++++ Supplied passage

The New Jersey woman claims the giant diet company discriminated against her and now has the New Jersey Division on Civil Rights on her side, according to a Newark Star Ledger news report.
In finding probable cause to Favocci’s discrimination charges, the state will take on her fight to clarify laws governing weight issues when they are connected to a disability, J. Frank Vespa-Papaleo, director of the Division on Civil Rights, told the Star Ledger.
A Weight Watchers attorney said the company stands by its assertion that adherence to its weight compliance standards is an essential job requirement for its leaders.
With the division’s findings, the state and Weight Watchers will try to negotiate some kind of settlement. If they cannot reach an agreement, the matter will go to an administrative law judge for a hearing, the Star Ledger said.
Hired at the Livingston-based Weight Watchers of North Jersey in the mid-1990s, Favocci worked as a leader, facilitating meetings for groups of people trying to slim down, Vespa-Papaleo said.
Cancer Therapy Sparks Weight Gain
In January 2000, she was diagnosed with colon cancer and underwent chemotherapy and prescription drug treatments, with weight gain as one of the side effects. In all, she put on nearly 20 pounds more than Weight Watchers compliance standards, Vespa-Papaleo told the newspaper.
By September 2000, she asked to be exempted from those weight standards because of her medical condition, according to the complaint. Rather than excuse her, the company a month later gave her an administrative position that allowed her to work from home but have no contact with clients, the state’s complaint said.
The company also suggested she take a leave of absence until she could meet that weight compliance goal because her job as a leader required that she be “first and foremost a role model to Weight Watchers clients by maintaining her weight goal,” according to the complaint.
Besides the steroids as a reason for weight gain, Favocci, 48, was taking other medication that caused her to be nauseated and lethargic. The only way to relieve her constant nausea was to eat, her physician wrote to Weight Watchers, according to the Star Ledger.
On June 1, 2001, Favocci was fired because she had gained too much weight, Vespa-Papaleo said. He said he did not know the compliance goal or Favocci’s weight when she was fired.
“Our position is that an employer cannot terminate someone’s employment due to weight gain when the weight gain is clearly a result of cancer and the employee is otherwise capable of performing the work,” Vespa-Papaleo told the newspaper.

++++++++
++++ Entries shown

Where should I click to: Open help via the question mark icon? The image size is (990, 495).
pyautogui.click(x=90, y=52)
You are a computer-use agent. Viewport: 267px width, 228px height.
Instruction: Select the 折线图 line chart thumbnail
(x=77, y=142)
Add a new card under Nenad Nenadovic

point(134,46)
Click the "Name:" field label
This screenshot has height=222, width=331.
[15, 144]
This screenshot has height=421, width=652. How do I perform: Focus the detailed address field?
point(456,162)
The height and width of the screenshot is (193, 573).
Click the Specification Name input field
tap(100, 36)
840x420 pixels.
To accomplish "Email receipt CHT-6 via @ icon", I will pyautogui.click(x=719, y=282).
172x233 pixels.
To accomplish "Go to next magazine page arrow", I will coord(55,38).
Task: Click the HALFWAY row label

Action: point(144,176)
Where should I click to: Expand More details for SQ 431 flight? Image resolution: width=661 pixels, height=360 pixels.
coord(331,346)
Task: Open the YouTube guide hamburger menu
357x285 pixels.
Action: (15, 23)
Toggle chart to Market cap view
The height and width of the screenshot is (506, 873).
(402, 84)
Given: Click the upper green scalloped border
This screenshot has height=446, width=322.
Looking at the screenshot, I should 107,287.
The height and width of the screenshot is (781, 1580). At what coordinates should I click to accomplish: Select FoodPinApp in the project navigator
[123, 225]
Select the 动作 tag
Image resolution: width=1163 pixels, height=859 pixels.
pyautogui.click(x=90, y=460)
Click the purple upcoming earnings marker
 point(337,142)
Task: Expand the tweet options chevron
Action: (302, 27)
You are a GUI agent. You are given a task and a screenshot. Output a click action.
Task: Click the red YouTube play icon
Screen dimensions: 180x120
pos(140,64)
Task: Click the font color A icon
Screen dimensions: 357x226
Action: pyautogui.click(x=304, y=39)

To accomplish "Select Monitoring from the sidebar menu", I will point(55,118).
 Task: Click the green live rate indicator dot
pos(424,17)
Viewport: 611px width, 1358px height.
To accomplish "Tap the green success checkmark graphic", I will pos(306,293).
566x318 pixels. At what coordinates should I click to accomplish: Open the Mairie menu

++++++++

* Task: From the article about the Weight Watchers discrimination case, list every date that includes the name of a month.

* Answer to the problem:
January 2000
September 2000
June 1, 2001